Prasasti Pucangan selama 2 abad tersimpan di Museum Kolkata, India. Prasasti yang rencananya akan dipulangkan ke Indonesia tahun depan itu berisi tentang perjalanan kekuasaan Airlangga, pewaris tahta Medang Kamulan dari Mataram Kuno pada 1019-1043. Salah satunya adalah kisah pelarian Airlangga dari serbuan Raja Wurawari dan pasukannya.

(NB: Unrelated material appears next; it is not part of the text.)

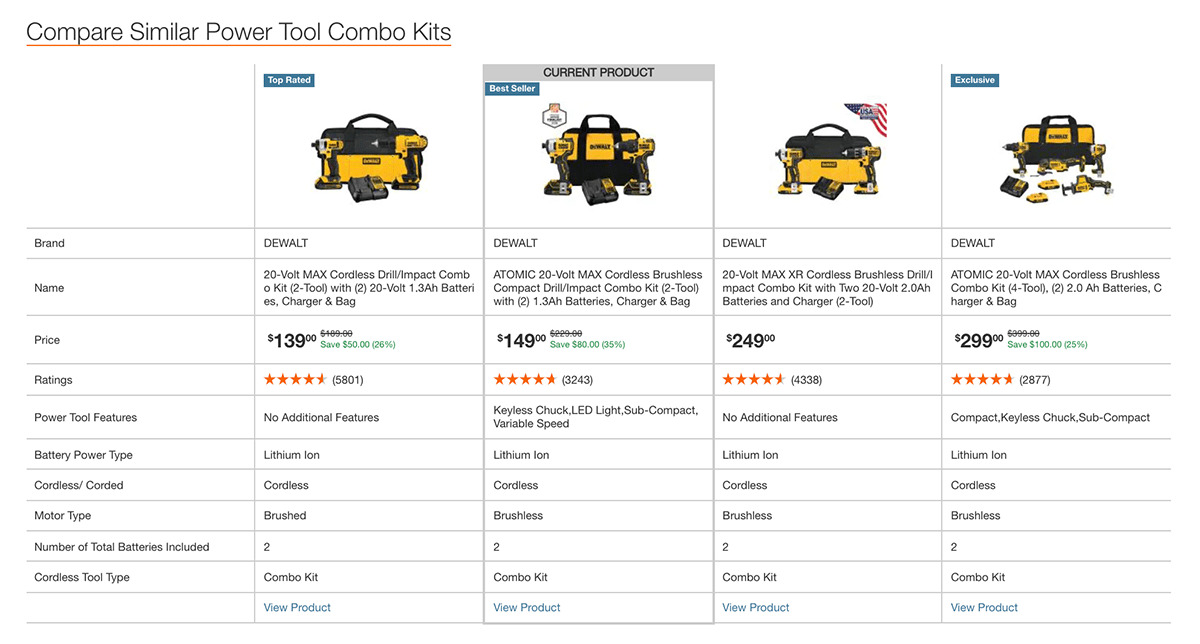View Product for the Top Rated combo kit
The height and width of the screenshot is (644, 1200).
pyautogui.click(x=296, y=607)
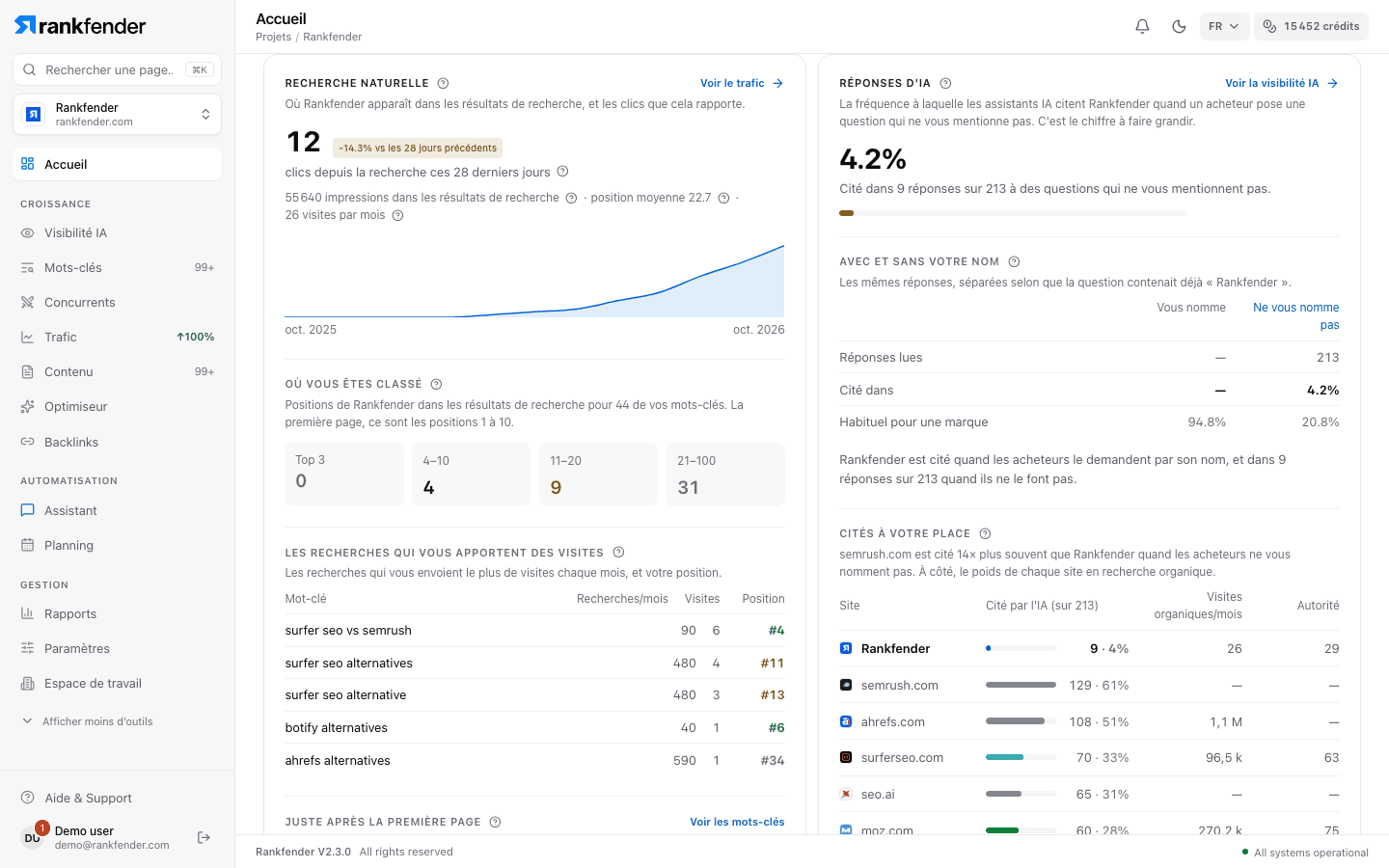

Vernika Hapri Witasari dari program studi Arkeologi Fakultas Ilmu Pengetahuan Budaya Universitas Indonesia (UI) tahun 2009 dalam penelitianya 'Prasasti Pucangan Sansekerta 959 Saka: Suatu Kajian Ulang' menyebutkan, kisah pelarian Airlangga di Prasasti Pucangan dimuat dalam Bahasa Sansekerta dan Jawa Kuno. Pelarian Airlangga terjadi karena serbuan pasukan Raja Wurawari tahun 1016 masehi. Di Prasasti Pucangan Jawa Kuno, peristiwa ini disebut dengan Pralaya.
Kala itu, Airlangga baru berusia 16 tahun. Airlangga merupakan putra Raja Udayana dari Wangsa Warmadewa di Bali. Ibunya, Mahendradatta adalah keturunan Mpu Sindok, pendiri Kerajaan Medang Kamulan di Jatim sekaligus Wangsa Isana dari Mataram Kuno. Pasukan Raja Wurawari menyerbu ketika pesta pernikahan Airlangga dengan putri Raja Medang Kamulan, Dharmawangsa Teguh sedang digelar. Malam yang begitu meriah, mendadak menjadi mencekam.
SCROLL TO CONTINUE WITH CONTENT
"Peristiwa penyerangan terjadi saat pesta pernikahan berlangsung, tiba-tiba keraton dibakar hingga hancur tak bersisa. Cuplikan cerita tersebut ada pada prasasti Pucangan Sansekerta pada bait ke-24. Sedangkan, kejadian tersebut lebih jelas tercantum dalam prasasti Pucangan Jawa Kuna yang disebut dengan peristiwa Pralaya," terangnya.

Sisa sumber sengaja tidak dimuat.